In other words, which people or interactions in your life are toxic? Or not adding value to you? Or don’t quite align with your mission statement and values as a person?

As these pieces of your life take up real estate in your mind, you may find that thinking about them often becomes exhausting, and it’s best to drop them so that you can clear your mind of toxicity and instead focus on what’s meaningful to you.

This is way easier said than done, especially for my hoarder friends. But holding onto the things that take up space without providing any value to you is like befriending a leech.

3. Take the time to organize

Once you’re left with the things that fulfill you, bring value to you, inspire you, and make you feel even a little bit more satisfied with life, then you’re in a good place. That being said, you may still be left with a lot of… stuff.

Not necessarily toxic or bad stuff. But stuff, nevertheless. Even a bunch of good things can take up a lot of space.

Once you’ve narrowed down what you want to keep around, get organizing.

Organizing the different parts of your life doesn’t have to be complicated. Consider splitting it up in a way that makes sense for you. That could be:

  • Personal Wellness & Growth
  • Professional Wellness & Growth

Or perhaps by group:

  • Family
  • Friends
  • Co-workers
  • Myself

Once you’ve created your buckets, jot down all of the pieces of your life that you’ve decided to keep around within these buckets.

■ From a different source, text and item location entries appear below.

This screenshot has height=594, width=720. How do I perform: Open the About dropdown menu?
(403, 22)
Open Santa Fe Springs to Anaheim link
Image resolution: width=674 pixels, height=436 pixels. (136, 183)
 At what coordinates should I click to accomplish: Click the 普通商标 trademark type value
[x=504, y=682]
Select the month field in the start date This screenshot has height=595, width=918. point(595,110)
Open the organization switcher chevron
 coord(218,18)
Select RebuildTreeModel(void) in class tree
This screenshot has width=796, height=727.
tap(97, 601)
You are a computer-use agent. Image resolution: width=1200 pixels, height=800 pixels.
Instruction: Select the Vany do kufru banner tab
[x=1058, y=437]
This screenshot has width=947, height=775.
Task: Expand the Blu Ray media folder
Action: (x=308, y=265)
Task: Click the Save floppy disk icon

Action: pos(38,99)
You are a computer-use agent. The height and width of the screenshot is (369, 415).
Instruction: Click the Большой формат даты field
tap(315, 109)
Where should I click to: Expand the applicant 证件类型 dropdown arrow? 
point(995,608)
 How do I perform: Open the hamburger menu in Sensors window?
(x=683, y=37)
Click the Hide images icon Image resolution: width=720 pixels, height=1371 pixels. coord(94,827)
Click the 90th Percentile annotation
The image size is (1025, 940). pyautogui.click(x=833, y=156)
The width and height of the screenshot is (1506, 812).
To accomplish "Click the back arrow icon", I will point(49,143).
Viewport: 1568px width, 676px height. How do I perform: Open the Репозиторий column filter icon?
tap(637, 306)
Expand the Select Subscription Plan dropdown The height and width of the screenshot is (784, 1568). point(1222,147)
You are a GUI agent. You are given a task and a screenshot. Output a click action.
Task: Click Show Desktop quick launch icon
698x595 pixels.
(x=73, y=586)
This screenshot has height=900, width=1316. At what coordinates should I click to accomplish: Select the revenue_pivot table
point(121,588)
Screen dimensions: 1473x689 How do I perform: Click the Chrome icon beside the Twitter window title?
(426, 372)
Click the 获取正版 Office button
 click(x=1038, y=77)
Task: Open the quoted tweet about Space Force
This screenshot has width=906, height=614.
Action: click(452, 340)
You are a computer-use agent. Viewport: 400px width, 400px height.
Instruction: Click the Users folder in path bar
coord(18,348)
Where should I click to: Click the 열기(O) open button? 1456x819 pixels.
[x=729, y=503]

4. Note what’s overstocked and understocked

Are any buckets lacking items? Is it important to you to fill it up?

Or the opposite. Do you see a lot in one bucket but not so much in another? For example, I may fill up my “Professional” bucket, but my “Personal” bucket is empty.

At this point, you may need to reconsider your inventory. It’s totally justified for you to appreciate your inventory but still want a change. It’s important to note that at this point, your inventory should include things that empower you, inspire you, or help you progress to the person you want to be.

If you can keep your whole inventory in your mind while still feeling fulfilled and happy, then continue on!

But if you’re feeling overstocked, if you wish you could fill some other buckets in your life, or you think you’re spending too much time in one realm, then it’s okay to make a change. Spring cleaning isn’t all about getting rid of things. It’s also about questioning what we decide to keep.

Given that there’s only 24 hours in a day, we can only store so many things in our minds. Reprioritizing, getting rid of things we don’t need, and appreciating all that we have remaining is essential to spring cleaning the mind.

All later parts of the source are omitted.